La declaración de defensa de José Smith
Septiembre de 1838
Después de más persecución, y luego que los santos habían sido expulsados por el populacho hasta la frontera de los Estados Unidos, José clamó con frustración y determinación:
“Hemos sido expulsados vez tras vez, y sin causa; golpeados una y otra vez, sin provocación; hasta hemos probado al mundo con amabilidad, y el mundo nos ha probado a nosotros, que no tenemos ninguna intención contra ningún hombre o grupo de hombres, que no hemos herido a nadie, que somos pacíficos con todos los hombres, atendiendo nuestros asuntos, y sólo nuestros asuntos.
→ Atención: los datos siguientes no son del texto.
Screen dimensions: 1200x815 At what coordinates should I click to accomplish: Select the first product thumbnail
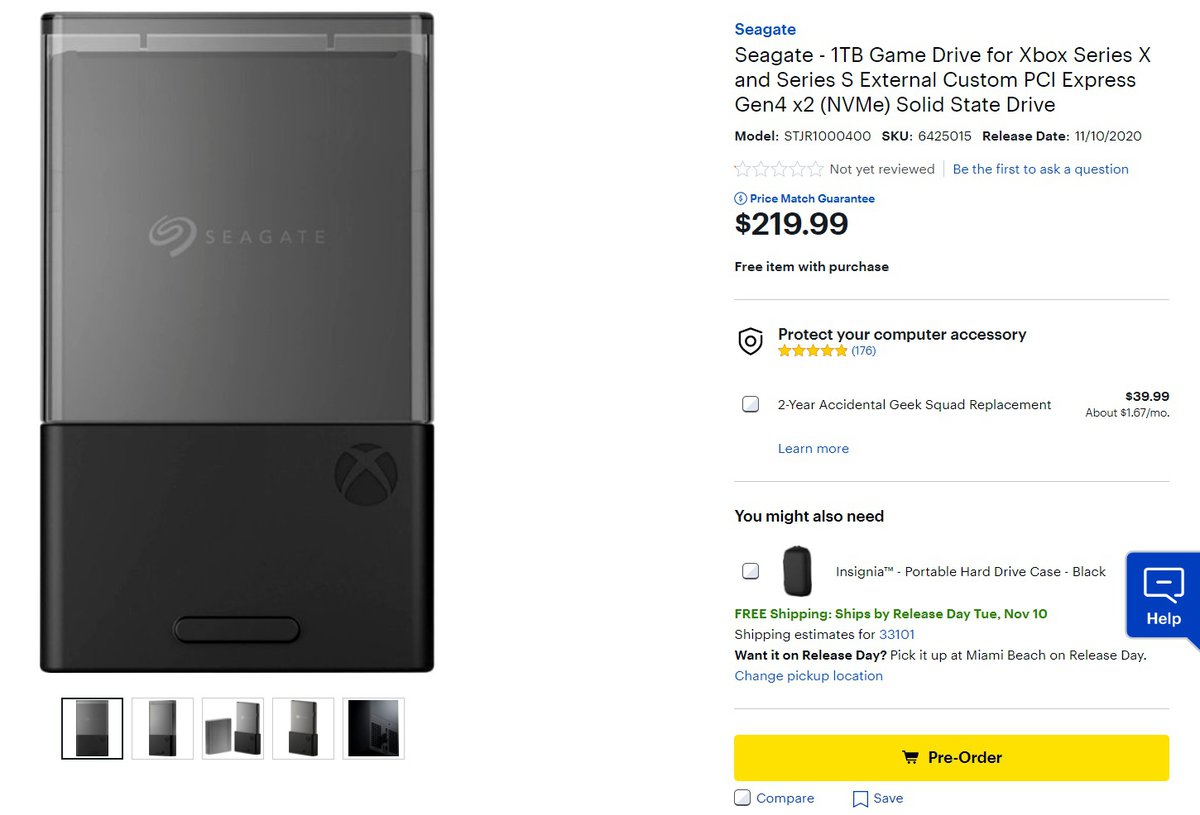point(92,728)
Hemos sufrido el despojo de nuestros derechos y libertades; no nos hemos vengado por estos errores; hemos apelado a los magistrados, a los alguaciles, a jueces, al gobierno y al Presidente de los Estados Unidos, todo en vano; aún nos hemos rendido pacíficamente a todas estas cosas. No nos hemos quejado ante el Gran Dios, no murmuramos, pero pacíficamente dejamos todo, nos retiramos a la parte desolada del país, en las praderas silvestres y extensas, en las planicies desérticas y desoladas, allí comenzamos de nuevo; hacemos que los lugares desolados broten y florezcan como la rosa; la carrera desalmada está dispuesta a no dejarnos descansar. Su padre, el demonio, los llama a cada hora para que se alisten y trabajen, y ellos, como hijos obedientes y dispuestos, no necesitan la segunda admonición; pero en el nombre de Jesucristo, el Hijo del Dios Viviente, no lo sufriremos más, si el gran Dios nos arma con valor, con fuerza y con poder, para resistirlos en sus persecuciones. No actuaremos en la ofensiva, pero siempre en la defensiva; nuestros derechos y nuestras libertades no nos las quitarán, nosotros pacíficamente nos sometemos, como hemos hecho hasta ahora, pero nos vengaremos nosotros mismos de nuestros enemigos, ya que no nos dejan en paz.”